▶ [Extrait de page]:
====================
Les «chaînes de Ponzi», attirent les épargnants en les rémunérant grassement avec l’argent des autres et prospèrent même dans les pays développés. Les Etats-Unis, malgré leur dispositif réglementaire très sophistiqué n’ont pas pu empêcher l’essor rapide et l’effondrement du « montage de Bernard Madoff » à la fin de 2008, une escroquérie qui portait sur 65 milliards de dollars. Mais  les chaînes de PONZI ont des conséquences encore plus graves, voire dramatiques, dans les pays en voie de développement. Tel en illustre le cas en Albanie, où, en 1996, des émeutes ont causé la chute du gouvernement, et même des pertes en vies humaines. C’est également le cas des montages jamaïcains, qui ont fait perdre plus de 12,5 % du PIB. La Colombie n’en était pas épargnée. En effet, le montage de la mobilisation des fonds frauduleux de près de 1 milliard de dollars s’est effondré et a été suivi de manifestations violentes dans treize villes, forçant le gouvernement à imposer l’état d’urgence. Que dire de Lesotho où quelques 100.000 épargnants, pour la plupart pauvres et très vulnérables, ont été ruinés. C’est également le cas au Tchad, en Côte d’Ivoire,… Des expériences malheureuses sont donc nombreuses de par le monde. C’est maintenant le tour des béninois qui n’ont pas pu résister aux appâts mirobolants de la chaine de Ponzi.

 Qu’est-ce donc qu’une chaîne de Ponzi?

La dénomination de « chaine de Ponzi » est tributaire du nom de l’escroc de Boston Charles Ponzi qui est l’inventeur d’un montage financier qui s’est effondré en 1920. C’est une forme de fraude financière dans laquelle les épargnants sont rémunérés avec l’argent placé par les souscripteurs ultérieurs, et non par de vrais bénéfices qu’auraient générées les activités commerciales de la Structure. Les clients sont généralement attirés par des rendements supérieurs à ce que toute autre activité légitime pourrait leur offrir. Ainsi, le taux de croissance des nouveaux clients déposants doit être exponentiel pour pouvoir honorer le remboursement des taux d’intérêt proposés. Comme on peut le constater, un tel système financier, dès qu’il est mis en branle, il lui est difficile de rembourser tout le monde à la fois car  se tenant désormais sur « un simple fil du rasoir » . Il peut donc craquer à tout moment. En effet, dès le deuxième ou le troisième trimestre de remboursement, la crise est déjà potentielle car la viabilité et la pérennisation du système sont déjà en difficulté. Mais alors, dans quelles activités économiques cet argent a-t-il été investi pour générer de pareils revenus devant permettre de rembourser non seulement les intérêts astronomiques mais également les capitaux des clients épargnants et de couvrir les charges de la structure?
====================
▶ [Consigne A]:
D'après l'extrait de page, en quelle année s'est effondré le montage financier inventé par Charles Ponzi ?
▶ [Consigne B]:
Présentez sous forme de liste le paragraphe de l'extrait de page qui commence par « La dénomination de », en conservant ses faits principaux.

▶ [Matériel présenté]:
====================
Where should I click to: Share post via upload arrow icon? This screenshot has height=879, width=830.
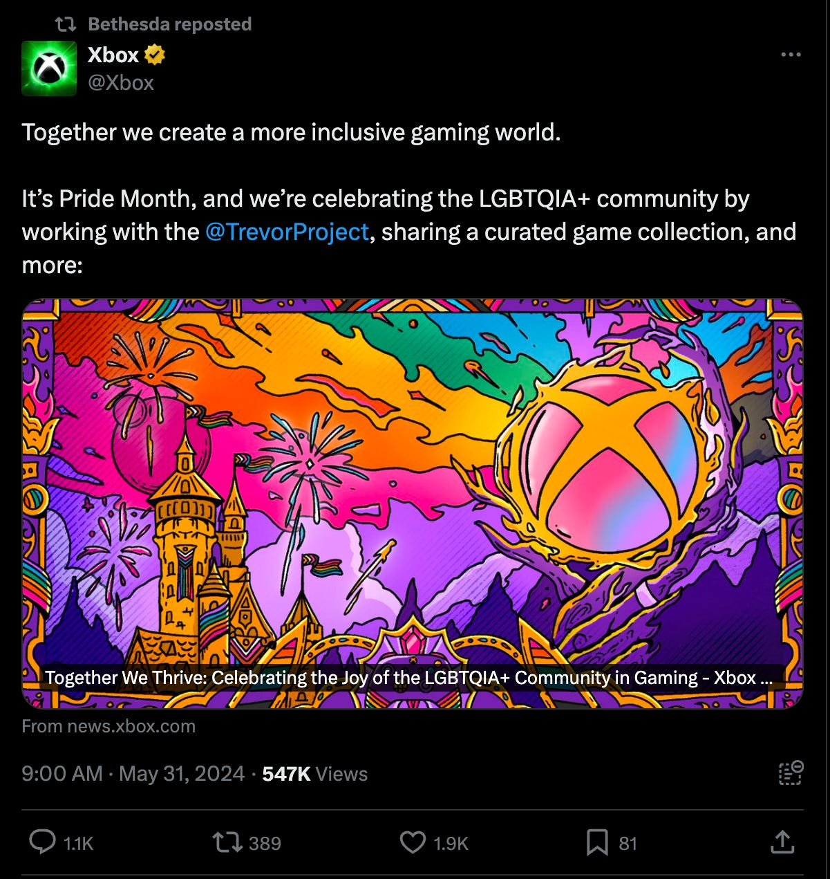tap(782, 842)
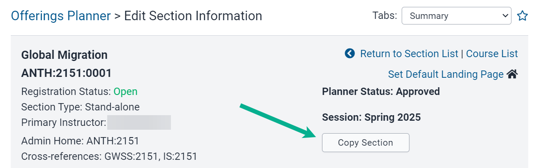Click the Admin Home: ANTH:2151 line

80,141
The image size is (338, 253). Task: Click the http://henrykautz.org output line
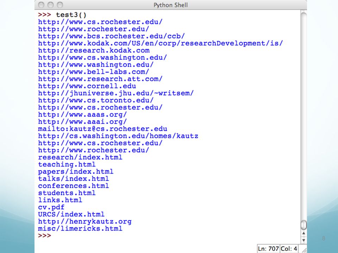pyautogui.click(x=85, y=221)
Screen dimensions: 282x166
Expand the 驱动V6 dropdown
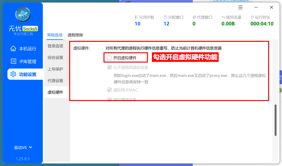23,148
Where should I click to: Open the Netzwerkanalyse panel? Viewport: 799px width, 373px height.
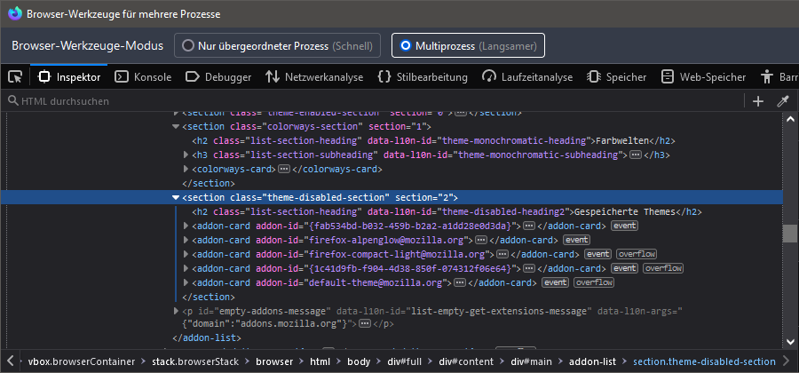pyautogui.click(x=314, y=77)
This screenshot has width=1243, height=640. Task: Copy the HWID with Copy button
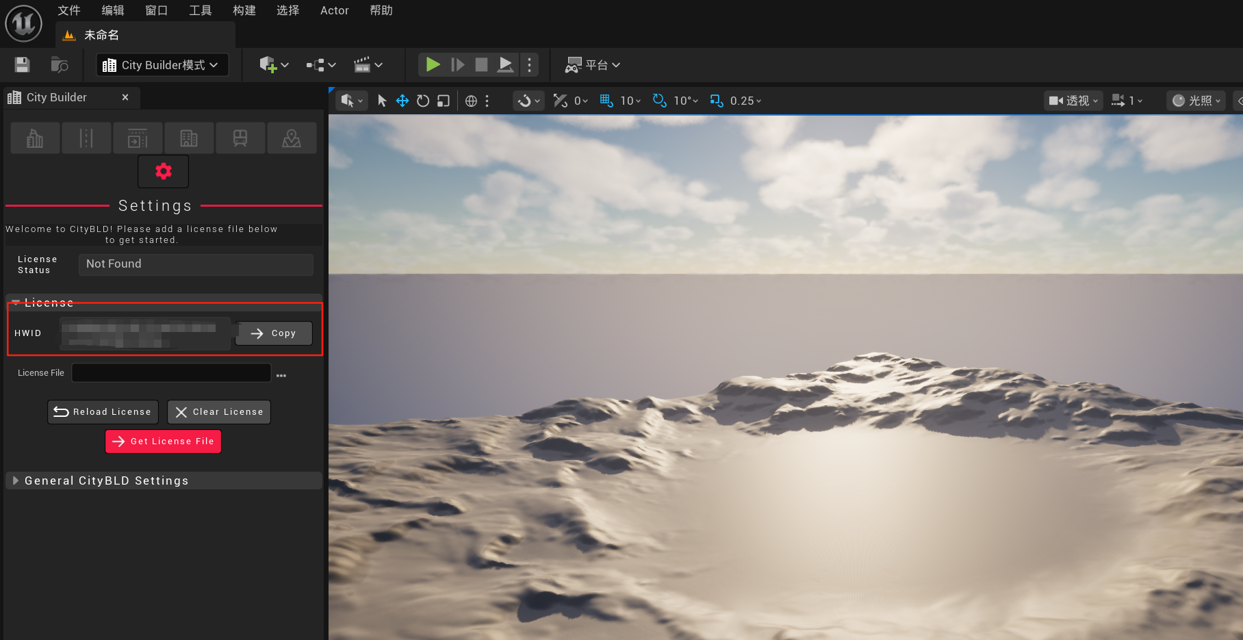[x=274, y=333]
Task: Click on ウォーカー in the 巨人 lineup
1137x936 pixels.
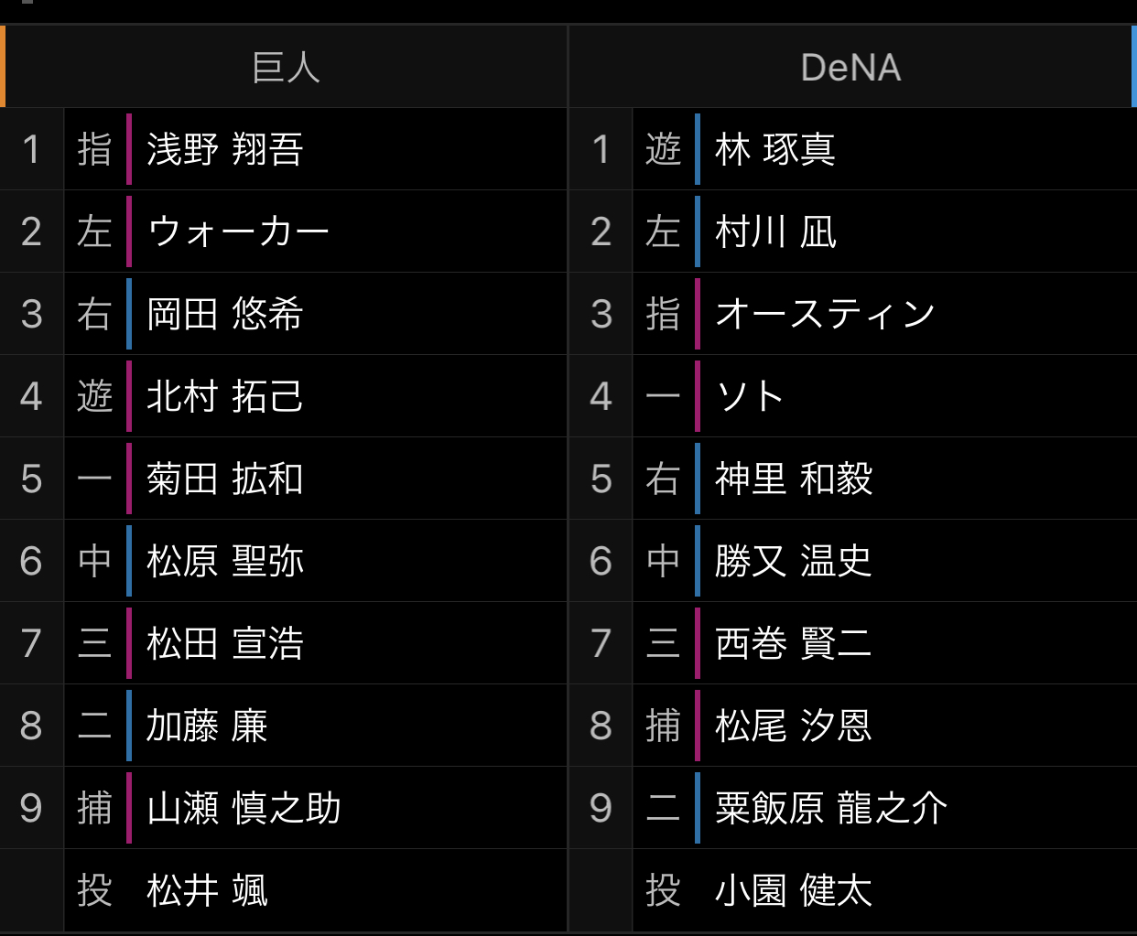Action: pyautogui.click(x=238, y=231)
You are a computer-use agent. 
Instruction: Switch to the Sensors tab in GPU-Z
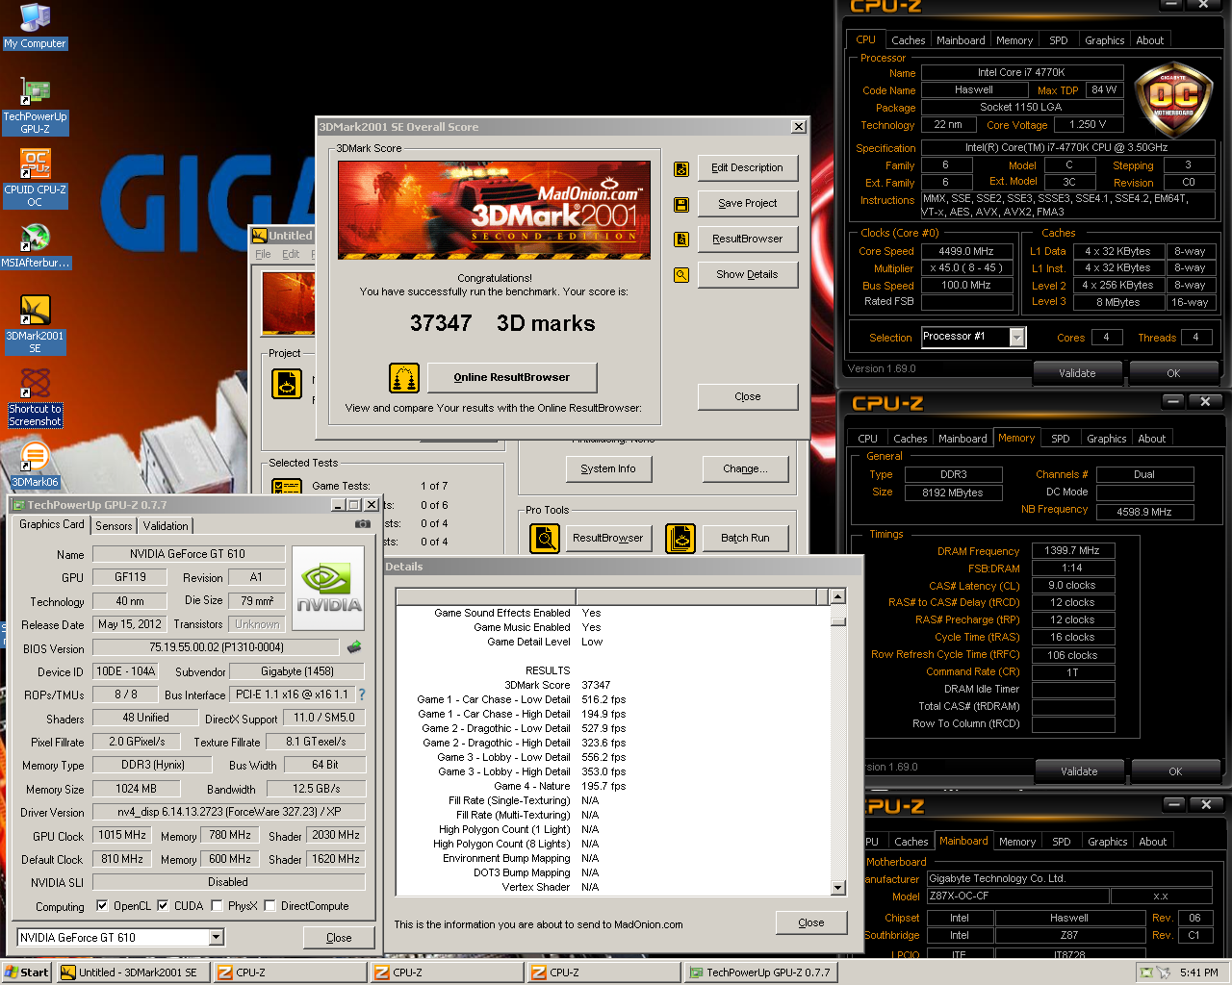click(x=114, y=526)
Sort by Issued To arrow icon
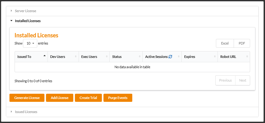Viewport: 265px width, 123px height. tap(44, 55)
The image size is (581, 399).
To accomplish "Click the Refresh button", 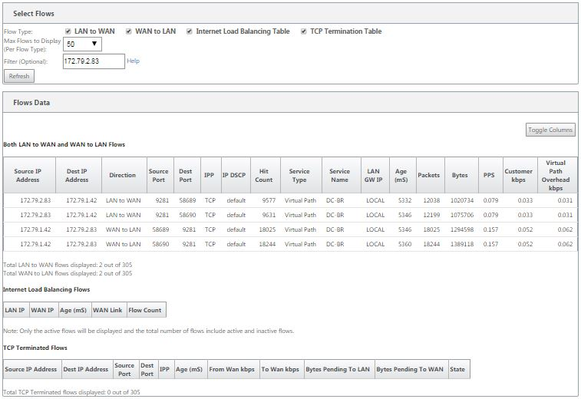I will tap(19, 76).
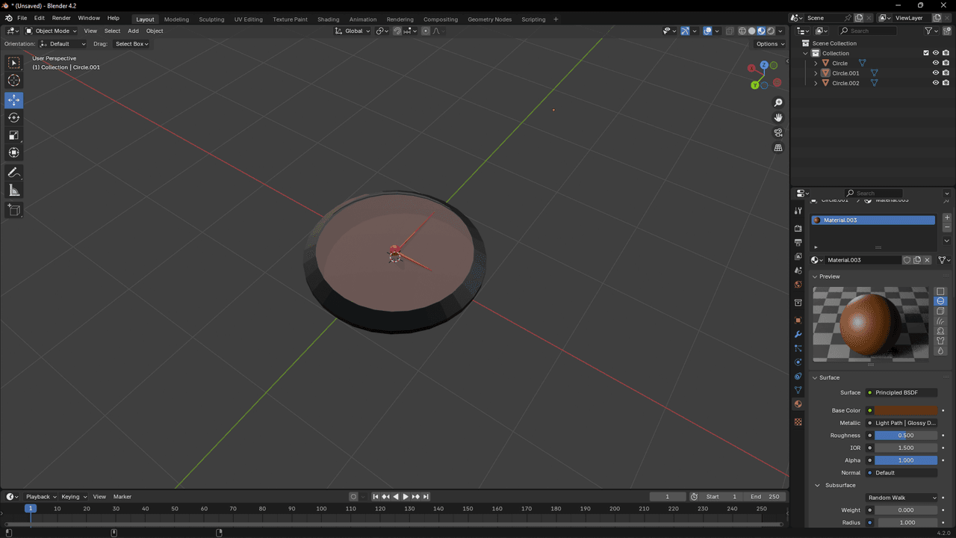Click the Options button in viewport header

coord(769,44)
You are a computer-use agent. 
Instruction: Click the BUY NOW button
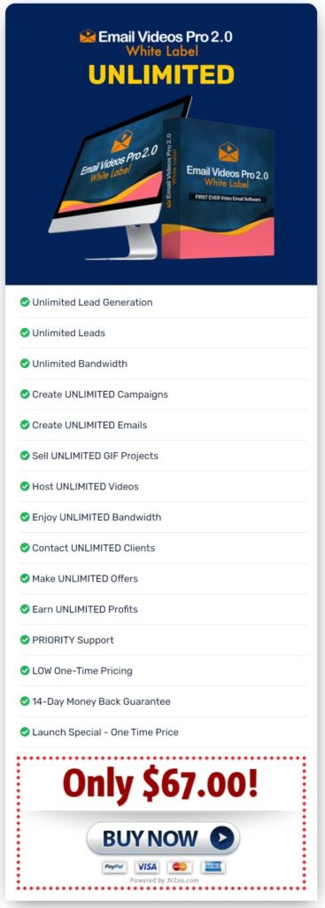point(163,838)
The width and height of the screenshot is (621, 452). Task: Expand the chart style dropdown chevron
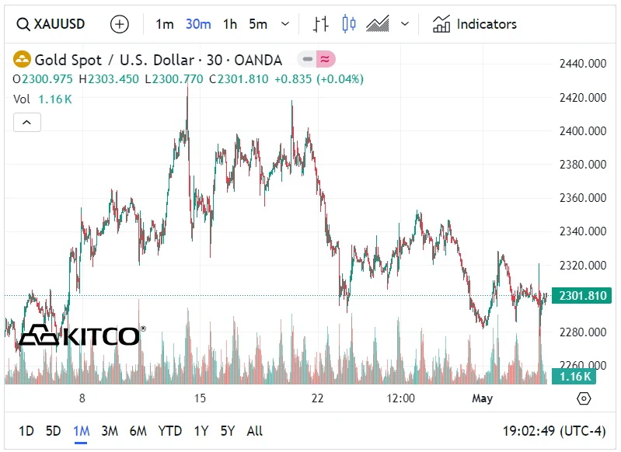[404, 24]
====================
▶ [Corrigé A]:
En 1920.

▶ [Corrigé B]:
- Le nom vient de Charles Ponzi, escroc de Boston et inventeur d'un montage financier qui s'est effondré en 1920.
- Il s'agit d'une fraude financière où les épargnants sont rémunérés avec l'argent des souscripteurs ultérieurs, et non avec de vrais bénéfices tirés d'activités commerciales.
- Les clients sont attirés par des rendements supérieurs à ceux de toute activité légitime.
- Le nombre de nouveaux déposants doit croître de façon exponentielle pour que les intérêts promis puissent être payés.
- Le système ne peut pas rembourser tout le monde à la fois et peut s'effondrer à tout moment. La crise est potentielle dès le deuxième ou le troisième trimestre de remboursement.
- Le paragraphe se termine par une question : dans quelles activités l'argent a-t-il été investi pour produire de tels revenus et couvrir les charges de la structure ?